Euer Motto lautet: »Werft eure Geschichte nicht weg!« Warum ist der Erhalt linker Geschichte in euren Augen wichtig?
Es gibt ja unheimlich viele Menschen, auch aus der Linken, die sich mit linker Geschichte beschäftigen. Oft berufen sie sich nur auf Sekundärliteratur. Authen­tische Zeugnisse sind für historische Forschung aber immens wichtig. Unterlagen von Neuen Sozialen Bewegungen werden kaum in kommunalen oder staatlichen Archiven aufbewahrt. Zudem wollen manche Gruppierungen ihre Materialien denen auch oft nicht anvertrauen. Deswegen ist es wichtig, dass es unabhängige Einrichtungen gibt, die die originalen Unterlagen bewahren.

Welche Reaktionen bekommt ihr auf eure Arbeit?
Wir erfahren viel positive Resonanz von den Leuten und Gruppierungen, die uns ihre Materialien spenden. Die freuen sich sehr, dass die Sachen nicht in die Tonne geschmissen werden, sondern der Nachwelt erhalten bleiben. Das Archiv wird momentan aber eher von Museen genutzt, die nach Exponaten suchen; oder von Künstler:innen. Während der Covid-19-Pandemie hat die Nutzung vor Ort generell nachgelassen. Wir werden seitdem öfter angefragt, Materialien digital zur Verfügung zu stellen.

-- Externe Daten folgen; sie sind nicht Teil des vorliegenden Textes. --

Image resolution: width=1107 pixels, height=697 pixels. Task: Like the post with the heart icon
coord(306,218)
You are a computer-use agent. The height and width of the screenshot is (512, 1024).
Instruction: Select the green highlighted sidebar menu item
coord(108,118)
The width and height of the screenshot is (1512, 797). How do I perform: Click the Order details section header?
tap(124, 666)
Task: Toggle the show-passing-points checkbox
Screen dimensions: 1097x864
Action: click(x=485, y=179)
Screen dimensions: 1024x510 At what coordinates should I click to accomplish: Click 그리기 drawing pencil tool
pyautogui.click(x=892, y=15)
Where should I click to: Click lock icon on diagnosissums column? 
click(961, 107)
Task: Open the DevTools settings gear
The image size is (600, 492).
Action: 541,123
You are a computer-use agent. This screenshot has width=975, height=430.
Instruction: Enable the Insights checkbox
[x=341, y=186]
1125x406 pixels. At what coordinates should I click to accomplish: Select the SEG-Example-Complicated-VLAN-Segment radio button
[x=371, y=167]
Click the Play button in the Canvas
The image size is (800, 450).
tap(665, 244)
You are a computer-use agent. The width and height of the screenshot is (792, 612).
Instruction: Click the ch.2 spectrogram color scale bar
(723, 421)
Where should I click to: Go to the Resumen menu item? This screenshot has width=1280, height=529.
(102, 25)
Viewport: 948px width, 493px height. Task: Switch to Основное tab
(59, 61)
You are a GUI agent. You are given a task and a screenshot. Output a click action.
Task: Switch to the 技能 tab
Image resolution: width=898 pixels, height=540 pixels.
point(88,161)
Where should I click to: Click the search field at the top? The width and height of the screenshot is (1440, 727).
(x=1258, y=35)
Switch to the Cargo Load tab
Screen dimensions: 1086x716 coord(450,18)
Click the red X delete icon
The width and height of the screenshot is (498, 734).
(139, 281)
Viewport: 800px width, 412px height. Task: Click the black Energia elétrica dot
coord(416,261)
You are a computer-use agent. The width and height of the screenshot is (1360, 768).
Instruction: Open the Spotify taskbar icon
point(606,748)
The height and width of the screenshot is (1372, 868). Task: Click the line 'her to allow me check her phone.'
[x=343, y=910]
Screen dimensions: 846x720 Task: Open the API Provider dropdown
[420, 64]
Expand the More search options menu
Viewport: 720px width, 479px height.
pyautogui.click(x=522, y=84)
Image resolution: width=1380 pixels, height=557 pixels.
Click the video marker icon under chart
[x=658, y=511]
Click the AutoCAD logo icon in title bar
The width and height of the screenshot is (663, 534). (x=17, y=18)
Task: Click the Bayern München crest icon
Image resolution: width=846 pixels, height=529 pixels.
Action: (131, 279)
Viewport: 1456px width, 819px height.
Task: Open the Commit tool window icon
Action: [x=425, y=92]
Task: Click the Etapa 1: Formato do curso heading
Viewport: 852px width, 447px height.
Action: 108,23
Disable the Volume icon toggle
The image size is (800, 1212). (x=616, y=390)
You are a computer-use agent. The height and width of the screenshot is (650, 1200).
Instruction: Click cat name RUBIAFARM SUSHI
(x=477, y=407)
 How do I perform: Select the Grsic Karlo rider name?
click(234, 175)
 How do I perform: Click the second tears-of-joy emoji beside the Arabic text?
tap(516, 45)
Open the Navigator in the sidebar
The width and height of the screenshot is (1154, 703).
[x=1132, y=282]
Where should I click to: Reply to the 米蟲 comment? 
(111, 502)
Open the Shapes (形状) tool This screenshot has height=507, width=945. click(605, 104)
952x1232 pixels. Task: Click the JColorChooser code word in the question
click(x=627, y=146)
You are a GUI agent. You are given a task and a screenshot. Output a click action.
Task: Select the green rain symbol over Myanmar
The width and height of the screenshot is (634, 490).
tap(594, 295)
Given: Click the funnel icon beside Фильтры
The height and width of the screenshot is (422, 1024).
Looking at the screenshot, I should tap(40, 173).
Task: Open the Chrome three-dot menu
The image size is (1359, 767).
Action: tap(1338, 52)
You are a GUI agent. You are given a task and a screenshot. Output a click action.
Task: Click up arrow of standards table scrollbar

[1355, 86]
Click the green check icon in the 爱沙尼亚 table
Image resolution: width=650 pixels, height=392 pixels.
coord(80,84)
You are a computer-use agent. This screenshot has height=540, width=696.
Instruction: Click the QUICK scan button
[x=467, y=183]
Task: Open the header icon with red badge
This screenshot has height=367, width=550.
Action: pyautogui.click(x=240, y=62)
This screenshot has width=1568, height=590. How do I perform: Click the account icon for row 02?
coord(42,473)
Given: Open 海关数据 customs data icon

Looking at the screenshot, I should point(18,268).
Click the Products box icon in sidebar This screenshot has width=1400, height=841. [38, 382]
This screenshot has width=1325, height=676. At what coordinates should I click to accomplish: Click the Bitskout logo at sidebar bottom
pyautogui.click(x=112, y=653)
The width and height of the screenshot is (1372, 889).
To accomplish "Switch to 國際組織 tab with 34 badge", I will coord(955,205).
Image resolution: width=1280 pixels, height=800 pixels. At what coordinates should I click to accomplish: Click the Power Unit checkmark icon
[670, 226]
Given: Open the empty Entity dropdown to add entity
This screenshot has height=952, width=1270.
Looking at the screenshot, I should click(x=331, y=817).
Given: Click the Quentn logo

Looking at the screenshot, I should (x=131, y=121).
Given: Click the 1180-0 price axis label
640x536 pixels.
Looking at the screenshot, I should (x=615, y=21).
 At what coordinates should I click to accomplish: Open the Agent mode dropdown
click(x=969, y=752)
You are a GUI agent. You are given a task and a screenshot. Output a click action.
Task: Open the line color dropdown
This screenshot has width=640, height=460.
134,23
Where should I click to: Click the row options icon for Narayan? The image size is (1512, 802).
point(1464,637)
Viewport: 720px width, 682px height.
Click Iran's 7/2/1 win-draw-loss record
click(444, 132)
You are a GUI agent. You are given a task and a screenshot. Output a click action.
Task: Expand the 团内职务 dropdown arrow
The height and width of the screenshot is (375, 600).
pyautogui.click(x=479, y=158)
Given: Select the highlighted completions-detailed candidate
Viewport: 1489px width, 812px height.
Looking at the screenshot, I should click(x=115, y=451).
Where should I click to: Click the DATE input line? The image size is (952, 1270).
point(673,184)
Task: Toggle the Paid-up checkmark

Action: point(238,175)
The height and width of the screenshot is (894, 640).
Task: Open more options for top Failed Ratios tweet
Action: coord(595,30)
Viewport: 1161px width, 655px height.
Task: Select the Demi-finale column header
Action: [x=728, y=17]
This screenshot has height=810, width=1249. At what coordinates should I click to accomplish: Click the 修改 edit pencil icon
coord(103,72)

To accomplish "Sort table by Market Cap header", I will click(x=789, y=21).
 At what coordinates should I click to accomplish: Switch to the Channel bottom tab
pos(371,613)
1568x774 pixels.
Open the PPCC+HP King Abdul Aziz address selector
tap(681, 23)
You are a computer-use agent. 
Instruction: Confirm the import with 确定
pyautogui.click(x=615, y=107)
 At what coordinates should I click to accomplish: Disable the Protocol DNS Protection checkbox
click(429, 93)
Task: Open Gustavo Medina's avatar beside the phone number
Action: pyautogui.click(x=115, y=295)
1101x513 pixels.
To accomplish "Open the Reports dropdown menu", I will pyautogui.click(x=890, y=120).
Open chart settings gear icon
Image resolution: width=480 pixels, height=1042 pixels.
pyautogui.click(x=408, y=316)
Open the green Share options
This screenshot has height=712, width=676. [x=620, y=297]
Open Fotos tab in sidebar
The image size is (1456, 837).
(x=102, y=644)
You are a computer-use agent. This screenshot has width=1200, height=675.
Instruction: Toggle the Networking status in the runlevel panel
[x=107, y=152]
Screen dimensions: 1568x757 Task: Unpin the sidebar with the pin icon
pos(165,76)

Richtet sich das Archiv vor allem an Linke?
Nein, wir sind offen für alle Menschen, die kommen wollen. Meist kommen Menschen aus dem akademischen Bereich oder der künstlerischen Szene zu uns. Politische Gruppen, die zum Beispiel Erkenntnisse für die eigene politische Praxis gewinnen wollen, nutzen das Archiv eher selten.

Ich stelle mir vor, dass junge Linke, die sich noch nicht mit dem Thema beschäftigt haben, bei euch viel über die Geschichte der Linken und über ­so­ziale Bewegungen lernen können. Wie wichtig könnte das für deren eigenen Aktivismus sein?
Jede Generation muss ihre Aktionsformen entsprechend den politischen und gesellschaftlichen Rahmenbedingungen wählen. Diese können sich sehr stark von historischen Beispielen wie aus den späten Sechzigern unterscheiden. Ich glaube, es lassen sich aber auch Konti­nuitäten finden, aus denen sich auch lernen lassen könnte, bestimmte Fehler zu vermeiden. Derzeit könnte es zum Beispiel interessant sein, sich innerlinke Grabenkämpfe anzuschauen und zu erforschen, was die mit der Schlagkraft einer Bewegung machen. Ich denke aber, dass es für junge Linke auch einfach inspirierend sein kann zu sehen, dass es eine Geschichte von Kämpfen gibt und sie nicht von vorne anfangen müssen.